Thursday, August 09, 2007
At my other blog I have a long post reviewing the new paper on lactase persistence in Eurasia. The authors conclude that the allele which confers most of the latcase persistence in Eurasia arose among "Caucasian" populations. The question is whether the authors meant Caucasian in the 1930s physical anthropological sense (i.e., Caucasoid-Mongoloid-Negroid), or in the more precise sense of peoples from the Caucasus. Here is the portion of the paper which might "clear" this up:
We also monitored the prevalence pattern of the less common LNP [lactase non-persistence -ed.] H87 haplotype that, on the basis of the MJ network, represents the immediate allelic haplotype on which the LP H98 mutation occurred. The highest frequencies of H87 alleles were observed among Daghestan Nogais (8%) and Hazara (7%). This allele was detected in Daghestan Nogais, Hazara, Baluch, Sindi, Brahui, Makrani Baluch, Iranians, Basques, individuals from Utah, and Finns (eastern region). From this distribution of H87, we were able to propose that the ancestral population in which the LP T-13910 H98 mutation occurred is of Caucasian origin.
The Daghestani Nogais are a Turkic group in the Caucasus. None of the rest are technically Caucasian groups. Here are the populations that exhibit H87 with the percentages and N's:
The N's aren't as big as you'd like (I know, this is like saying "I'm not as rich as I wish I were!"). H87 is a haplotype one mutational set away from H98, the modal variant associated with lactase persistence throughout Eurasia. The haplotype two mutational steps away from H98 (see the chart on my other blog), H84, has high frequencies throughout Eurasia, but its center of gravity is shifted toward the east (i.e., France has a far lower proportion than China). I think that this implies that H98 and the dominant LP genetic profile arose somewhere in the heart of Eurasia, probably the north-central regions.
Now, one thing that I am curious about are the non-modal alleles, some of which seem to be independent mutational events from a different genetic background than H84/H87. As noted before these variants are:
1) Very new (on the order of 2,000 instead of 8,000 years ago for the most recent common ancestor).

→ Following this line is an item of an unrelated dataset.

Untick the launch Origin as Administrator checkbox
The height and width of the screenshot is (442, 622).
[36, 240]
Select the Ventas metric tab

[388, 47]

2) Rather rare. Here are the percentages in the populations which exhibit the haplotypes associated with the more recent mutational event. I've also included to the right the percentage in the older cluster, and finally the N's:
What to say here? First, the highest frequencies are found in populations along the Urals. Iranians also seem to have high frequencies of the newer alleles. I am curious about the relative balance between the older and newer alleles in several of the higher frequency populations. If the older variant exists why would the newer one rise in frequency over the past few thousand years? If the older variant exists why did it not sweep to fixation? If the selection pressure was too weak (or various balancing forces maintained polymorphism) to fix the older variant why did the newer mutational event begin to rise in frequency in the first place? Here are some thoughts:
1) LP is weird. It has to come with some cost, probably metabolic. With the domestication of cattle any costs were overridden by the benefits of adult milk consumption. Perhaps the new mutational event has associated functional elements around T-13910 which make them a better solution? Perhaps there are regulatory elements which mask some of the negative correlated responses due to this mutation?
2) The populations which have the highest proportion of LP (northwest Europe) don't seem to exhibit the new variants. What gives? The selection pressure is obviously strong for anything that confers LP. We know that some African and Middle Eastern populations have other LP conferring SNPs besides T-13910, but the major groups above already had that, and, they were likely to be near the source of the rise of frequency of the mutant in the first place (judging by the distribution of H84/H87). Perhaps there is selection pressure for LP around the Urals (extant diary culture), but there are other forces which prevent its increase (maintain polymorphism). So the new mutant and associated haplotype might be a response to (counter) pressure #2. Pressure #2 might not be operative in western Eurasia so it is just another neutral allele because it doesn't have any fitness boost.
3) It seems suspicious to me that it seems likely that both clusters arose in central Eurasia. It isn't like there are more cosmic rays or enormous populations churning out mutations here. My own suspicion would have been that central Eurasia would just have a diversity of descendants from the original mutant from H87, but that doesn't seem like what's going on. A de novo mutational event occurred. Don't know what to make of that. There's other things lurking the background.